◆ **ZU ERLEDIGEN**
1/ Schreiben Sie aus der Schilderung aus der Sprechstunde einen Teil wortgetreu ab. Beginnen Sie bei den Worten "Am Freitag kam" und hören Sie nach "war, nur Schulterzucken." auf.
2/ Für wie viele Tage bekommt der Mann laut der Schilderung aus der Sprechstunde eine AU?
3/ Führen Sie die Schilderung aus der Sprechstunde nach ihrem letzten Satz weiter.
***** TEXTAUSZUG *****
Letzten Montag gegen 11 Uhr kam ein junger Mann in die Sprechstunde. Verbundene Handknöchel, eine Fahne bis zum Fenster und sehr flapsig. Ich fragte ihn, was los sei. Joah, er hätte die Nacht davor mal wieder im Suff gegen einen Schrank geboxt. Nun sind die Handknöchel dick geschwollen, so kann er natürlich nicht in seinem Handwerkerberuf arbeiten gehen. Vor genau 2 Wochen war er mit derselben Geschichte und geschwollenen Handknöcheln an der anderen Hand zu mir gekommen. Auf meine Frage, ob es öfters vorkomme, dass er unbescholtene Schränke vermöbelt, erntete ich nur ein Grinsen. Wahrscheinlich war es gar kein Schrank, sondern ein anderer Mensch.
Also wieder dasselbe Prozedere abgespult, Röntgen, Verband und AU für 3 Tage, denn seine Finger waren so dick geschwollen, dass er beim besten Willen nicht damit arbeiten gehen konnte.
Am Freitag kam er dann wieder zu mir, wieder mit Fahne. Er wäre dann doch mal gestern beim Röntgen gewesen, die Bilder hatte er dabei. Auf die Frage, warum er nicht gleich am Montag zum Röntgen gegangen war, nur Schulterzucken.
***** BEREITGESTELLTES MATERIAL *****
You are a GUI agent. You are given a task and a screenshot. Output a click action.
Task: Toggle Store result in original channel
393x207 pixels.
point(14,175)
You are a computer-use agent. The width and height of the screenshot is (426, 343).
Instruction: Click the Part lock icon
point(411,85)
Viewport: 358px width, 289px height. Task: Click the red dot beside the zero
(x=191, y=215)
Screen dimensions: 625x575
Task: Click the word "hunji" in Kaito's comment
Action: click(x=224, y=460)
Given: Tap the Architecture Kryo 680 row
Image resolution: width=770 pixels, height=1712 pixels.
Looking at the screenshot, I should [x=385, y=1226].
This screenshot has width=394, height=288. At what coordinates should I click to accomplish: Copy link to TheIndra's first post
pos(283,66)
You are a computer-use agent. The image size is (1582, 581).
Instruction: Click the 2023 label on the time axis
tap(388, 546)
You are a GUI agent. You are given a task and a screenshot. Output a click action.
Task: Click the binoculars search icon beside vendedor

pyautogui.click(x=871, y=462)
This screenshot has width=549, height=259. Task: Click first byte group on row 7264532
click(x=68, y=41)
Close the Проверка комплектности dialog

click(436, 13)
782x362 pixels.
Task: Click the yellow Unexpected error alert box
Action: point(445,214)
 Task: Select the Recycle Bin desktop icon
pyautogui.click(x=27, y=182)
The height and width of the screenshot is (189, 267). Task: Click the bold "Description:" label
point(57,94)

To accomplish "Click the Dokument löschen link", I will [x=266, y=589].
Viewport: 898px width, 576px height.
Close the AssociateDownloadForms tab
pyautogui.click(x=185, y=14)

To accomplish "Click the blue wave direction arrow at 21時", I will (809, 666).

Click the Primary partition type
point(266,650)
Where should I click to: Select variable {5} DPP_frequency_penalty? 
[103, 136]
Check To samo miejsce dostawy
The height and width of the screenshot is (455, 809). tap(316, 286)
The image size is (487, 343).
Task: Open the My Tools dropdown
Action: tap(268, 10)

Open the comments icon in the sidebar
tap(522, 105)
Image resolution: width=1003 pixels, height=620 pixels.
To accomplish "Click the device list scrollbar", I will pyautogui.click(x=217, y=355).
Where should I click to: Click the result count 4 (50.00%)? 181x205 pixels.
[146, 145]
*****
◆ **IHRE ANTWORTEN**
1/
Am Freitag kam er dann wieder zu mir, wieder mit Fahne. Er wäre dann doch mal gestern beim Röntgen gewesen, die Bilder hatte er dabei. Auf die Frage, warum er nicht gleich am Montag zum Röntgen gegangen war, nur Schulterzucken.

2/ Für 3 Tage.

3/
Ein Blick auf das Bild genügte mir. Fraktur des Os metatarsale V, eingestaucht und abgekippt. Ein Fall für den Handchirurgen. Das teilte ich ihm auch mit, worauf ich wieder nur ein Grinsen erntete. "Och, najaaaa, so ne kleine OP, wat macht dat schon" und "Ach, dann kann ich bestimmt erstmal ne ganze Weile nicht arbeiten gehen, oder? Hähähä schön."
Da überkam mich der starke Wunsch, einmal meine Faust zu nehmen und einfach reinzuschlagen. Sozusagen als pädagogische Maßnahme. Habe ich natürlich nicht gemacht. Ich habe es mir auch nicht anmerken lassen.
Aber ich habe danach darüber nachgedacht, was dieser Patient das Gesundheitssystem kostet, für eine Verletzung, die er sich selbst zugefügt hat. Da es das zweite Mal war, gehe ich davon aus, dass er wusste, welches Risiko man eingeht, wenn man ohne Sinn und Verstand auf irgendetwas raufboxt. Nach soviel Dummheit sich dann auch noch zu freuen, dass man jetzt krankgeschrieben wird und noch mehr Zeit für Dummheiten hat, ist eigentlich nur noch frech.
Eigentlich müsste er sich an den Kosten für die OP, Arbeitsausfall etc. beteiligen, stattdessen profitiert er in seinen Augen nur: bezahlter "Urlaub" extra für den Preis von ein bißchen OP.
Sicher, ich weiß, das solche "pädagogischen Maßnahmen" wie Beteiligung an den Kosten nicht möglich sind, und das ist vielleicht auch ganz gut so.
Trotzdem, bei soviel Arroganz, Ignoranz und fehlendem Unrechtsbewusstsein, wünschte ich, dass es doch ein paar "pädagogische Maßnahmen" gebe, die man anwenden könnte, außer der Standpauke und einer eher knapp bemessenen Krankschreibung.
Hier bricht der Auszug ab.